++++ Extracted material

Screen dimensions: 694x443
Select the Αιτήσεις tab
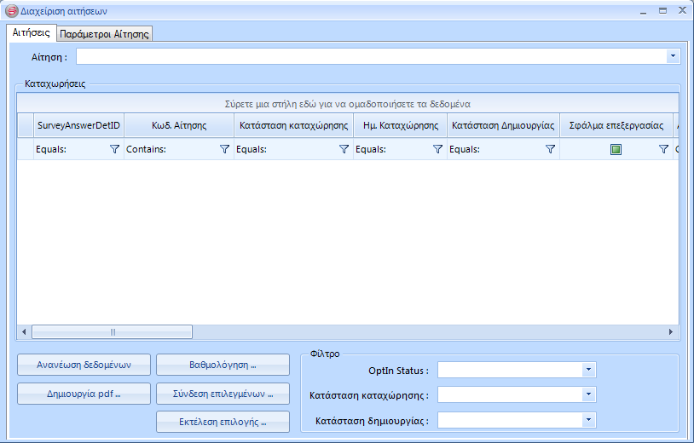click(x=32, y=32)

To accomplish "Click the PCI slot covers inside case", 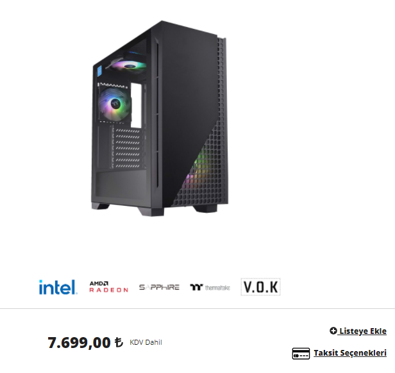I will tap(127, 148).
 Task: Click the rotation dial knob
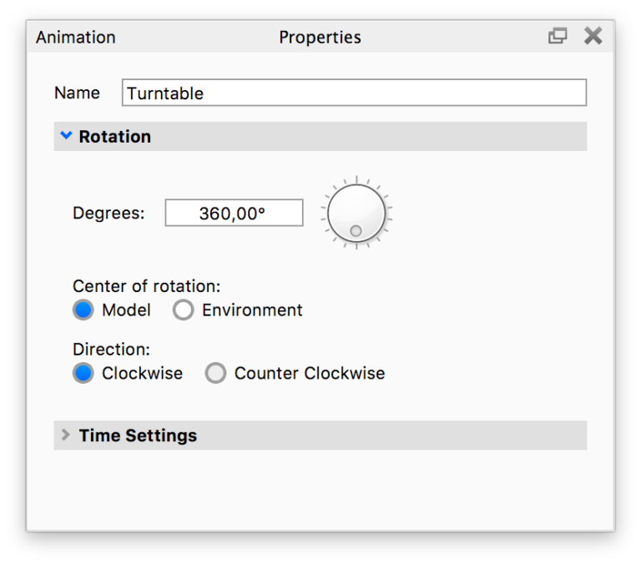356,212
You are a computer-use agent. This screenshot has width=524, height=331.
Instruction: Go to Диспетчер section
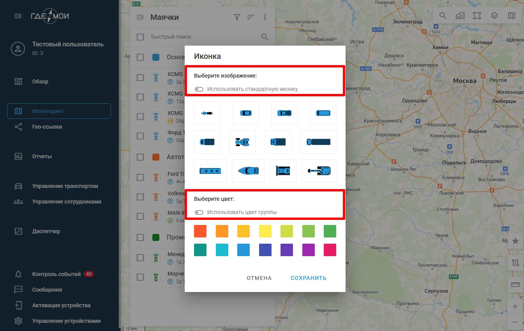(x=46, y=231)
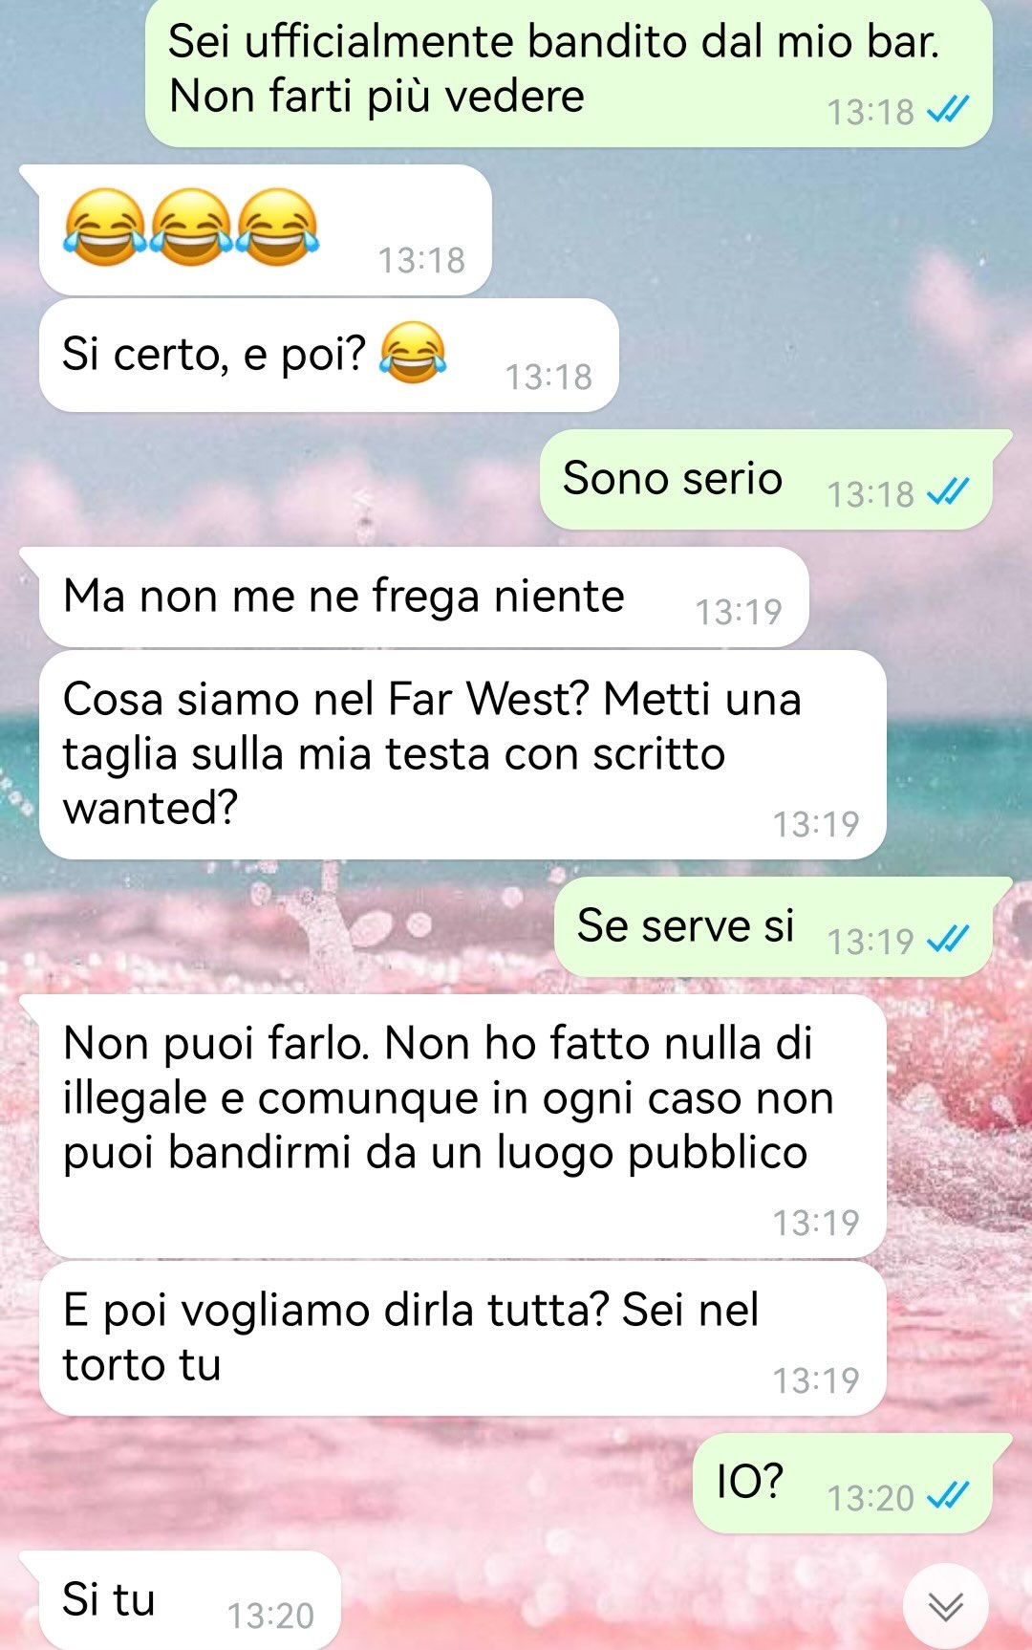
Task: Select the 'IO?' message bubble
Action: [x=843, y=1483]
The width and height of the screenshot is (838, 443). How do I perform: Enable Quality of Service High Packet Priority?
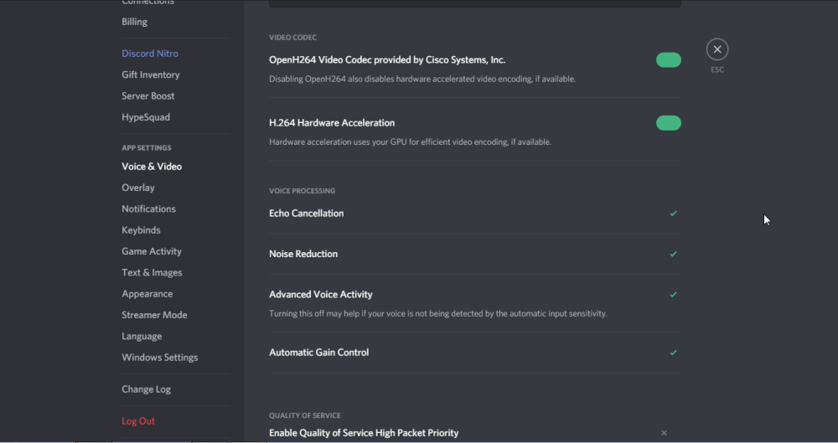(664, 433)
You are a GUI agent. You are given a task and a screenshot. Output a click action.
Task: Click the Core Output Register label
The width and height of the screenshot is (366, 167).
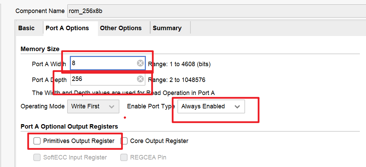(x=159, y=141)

++++++++
++++ Extracted material

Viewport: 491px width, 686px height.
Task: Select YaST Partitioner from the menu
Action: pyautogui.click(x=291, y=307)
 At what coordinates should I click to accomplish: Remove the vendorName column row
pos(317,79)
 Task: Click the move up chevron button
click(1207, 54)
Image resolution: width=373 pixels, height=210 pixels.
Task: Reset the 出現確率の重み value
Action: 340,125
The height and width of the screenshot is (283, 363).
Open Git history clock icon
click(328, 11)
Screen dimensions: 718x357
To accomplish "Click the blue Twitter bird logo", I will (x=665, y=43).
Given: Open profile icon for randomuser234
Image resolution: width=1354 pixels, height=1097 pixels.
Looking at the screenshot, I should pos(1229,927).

++++++++

Lines with "dimensions": find them in the data and copy each one.

» Response area:
Screen dimensions: 694x443
Screen dimensions: 718x357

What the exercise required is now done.